I have been curious about this idea for a long time. Consider the situation the USA is in right now. What percentage of all transactions which occur in the US economy right now pass through a payment processor? I would imagine the majority, and growing. And payment processors don't just charge for their services. They charge a percentage of the size of the transaction. Their cost to provide the service of moving numbers from one place to another over a wire does not increase for larger numbers, yet they still insist that the parties in the transaction pay more to move larger numbers.

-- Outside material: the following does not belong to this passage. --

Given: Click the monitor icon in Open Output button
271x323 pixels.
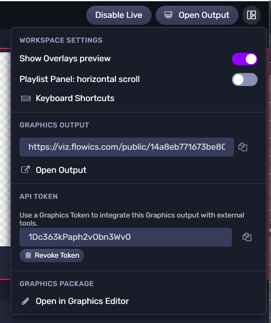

This makes payment processors a de-facto taxing body and gives them at least as much control over the monetary supply in a society as any central bank. If the Federal Reserve decided to take actions that private banks or payment processors disagreed with, it is entirely within their legal power to adjust the rates they charge and counteract the central bank. This is very dangerous. It's terribly unfortunate that modern government is so packed with nibshits and the clinically paranoid that they would never again back a currency which offers the same features as cash (untraceable, unfreezable, etc), but even without those, just escaping from the tyranny of payment processors might be worth it.
If we could somehow move from private banks to a public distributed ledger that worked Government-style, we could probably reduce taxes and streamline a lot of things.
Would not proof-of-stake be an algorithmic calculation, available to anyone with the dataset (blockchain) and the computational power? Right now certain credit card companies charge a fee for calculation of a credit score (at that instant/ on the fly). Presumably in a cryptocoin economy everyone who has access to the dataset and knows the formula could tell you the proof-of-stake. Banks historically act as a time-throttler on transfer of funds, making sure the economy does not move without the inner cogs of the banks turning first. It is widespread now globally. With a cryptocoin economy, banks would not throttle time any longer and would instead help facilitate additions to the blockchain (via fee) as many exchanges currently do. What all factors does one need for proof-of-stake?
Aka: how interested are people in a cryptocurrency worth market value minus 20 trillion $?